No one on the panel especially likes those cases.  They disproportionately target minorities.  They "set up" crimes that wouldn't otherwise happen.  Lots of other reasons as well.  All of which are explored at length in the various opinions.

But the different panel members nonetheless have different takes.

Judge Reinhardt was originally on the panel, but died three weeks after the oral argument.  Just from knowing the guy, you've got a pretty good sense of where he almost certainly stood on this stuff.  To the left, for sure.  No doubt.

Judge Nguyen writes the majority opinion.  Plus she writes a lengthy concurrence to her own opinion.  She's crystal clear on where she stands as well.  Doesn't like these kinds of cases.  For a plethora of reasons.  Her majority opinion makes it clear that it's hard to bring selective enforcement claims in these types of cases -- claims that argue that minorities are unfairly targeted -- but follows opinions from the Third and Seventh Circuits that says that the correct standard for permissible discovery over such claims is different from the Ninth Circuit's standard for bringing selective prosecution claims, so remands for application of the correct test.  Sounds right to me.

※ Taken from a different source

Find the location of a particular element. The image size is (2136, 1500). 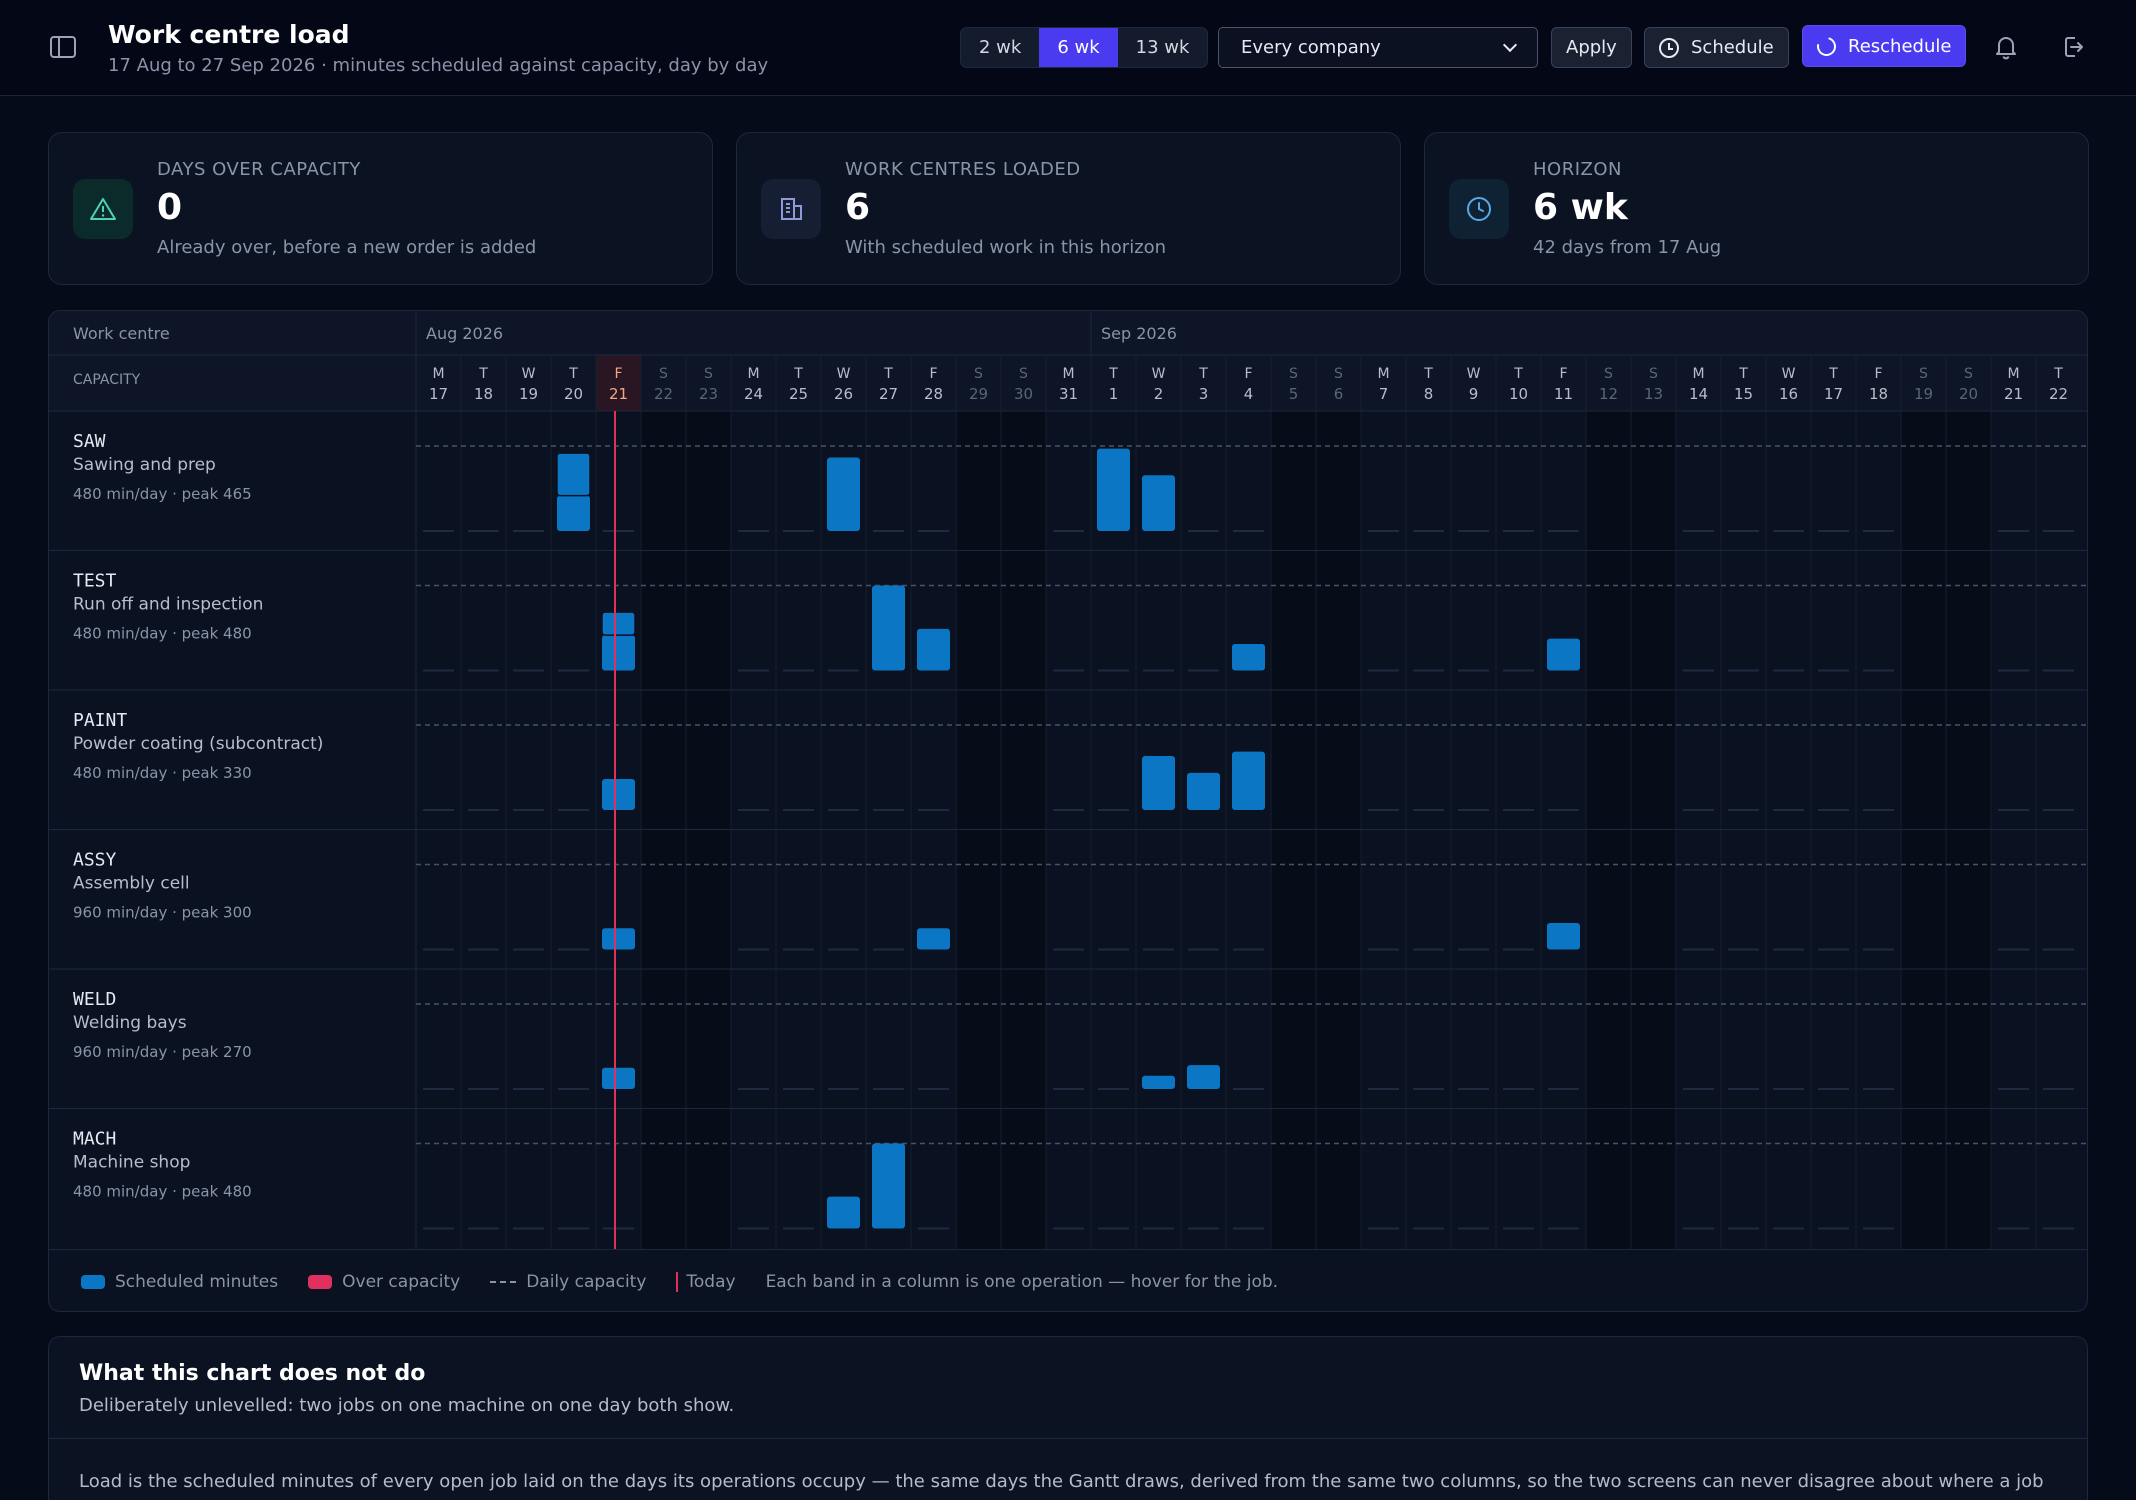

day-number-label: 7 is located at coordinates (1384, 394).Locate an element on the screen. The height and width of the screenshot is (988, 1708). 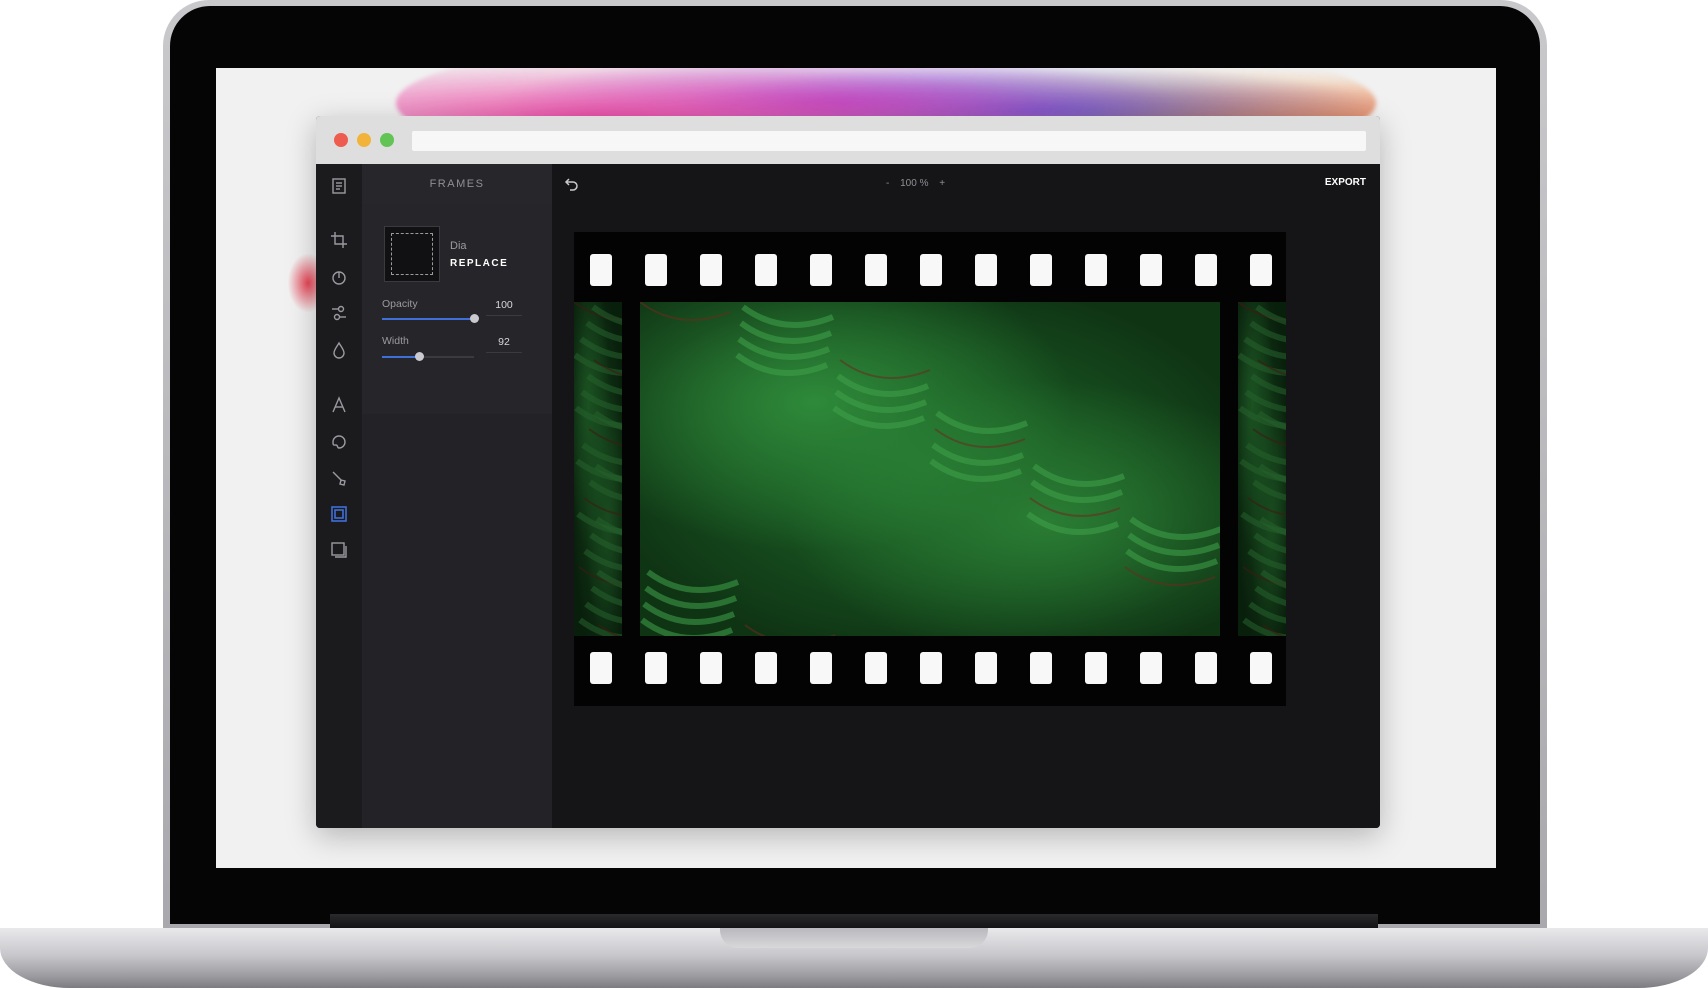
zoom-in-button: + is located at coordinates (942, 184).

Judge Graber dissents.  She was drawn to replace Judge Reinhardt.  She doesn't say that Judge Nguyen's necessarily wrong that a different standard applies -- though she doesn't say she's right, either.  Judge Graber simply doesn't want to decide the issue one way or another, arguing that the defendant's evidence in the present case indisputably doesn't satisfy any standard since it only consists of statistics, which Judge Graber believes are categorically "irrelevant" under controlling Supreme Court precedent.

Personally, I'm not sure what harm it does to reverse and remand for application of the correct legal standard.  Even if, on remand, the defendant's statistics may not be sufficient to meet the new test.

But Judge Graber thinks we're deciding something that we don't need to decide.  Ergo the dissent.

The subtext of Judge Graber's argument is essentially that there's no way that a defendant will ever be able to prove selective enforcement/prosecution.  Which, as a practical matter, may be correct.  If you take the view that statistics are entirely irrelevant, short of the government putting pen to paper and saying "Make sure you target minorities for these sorts of things" -- which ain't gonna happen -- you are pretty much always going to come up short.  No proof, and probably no discovery even either.

But Judge Nguyen thinks it still makes sense to articulate the correct standard, and let the district court decide whether that standard is met here.  That is how we usually -- but by no means always -- do things in the Court of Appeals.

Just a little fight here about which type of adjudication is most appropriate in the present case.